Neutron coordinates around the target cladding is exactly what I would expect. In fact, from your previous questions, I thought that this was what you wanted. Of course, if you score the position of every neutron at the moment it leaves the target cladding, its coordinates will be at the surface of the target cladding.

I just took a quick look to the paper you mention. From section 2.1, and in particular from the sentence

“By specifying some logical definitions in the program (in this case, specifying the particles that cross from the target area to outside of the target), the variable information provided in FLUSCW is returned”

I think (but I may be perfectly wrong) that they are doing the same thing as you do now: score the particles as they cross from the target area (which in your case I assume to be target + cladding) to outside of the target (your VOID), in order to later on use this information as an input to continue the simulation using a different software.

In your input file there are only the target and its cladding, surrounded by vacuum. In this case, once the neutrons leave the target cladding and enter the VOID, they will just travel to infinite without interacting (being eventually discarded once they enter the blackhole surrounding the fluka geometry). Therefore, unless I am missing something, there is no point in scoring the neutron properties somewhere else in the VOID, specially if the target is in reality surrounded by something else and you will use the results as the input source for a second simulation. Said that, you can always create another region around, fill it up with vacuum, and score the neutrons at its boundary.

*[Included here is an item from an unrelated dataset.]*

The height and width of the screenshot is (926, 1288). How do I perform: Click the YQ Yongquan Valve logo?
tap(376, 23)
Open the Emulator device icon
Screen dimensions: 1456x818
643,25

If what you want to get from FLUKA are the position, direction, energy, etc. of every neutron leaving your target cladding and entering your VOID region, you are doing it correctly as far as I can tell. If you want a different thing please elaborate it being as specific as possible so I can try to help you.

Regarding your mgdraw.f routine: probably you are aware, but if not please note that you are writing ETRACK, which is the total energy of the particle (see comments inside /include/trackr.inc). Before, in your fluscw.f, you were writing PLA, which is the particle laboratory momentum (GeV/c) or kinetic energy (GeV) (see comments inside the routine).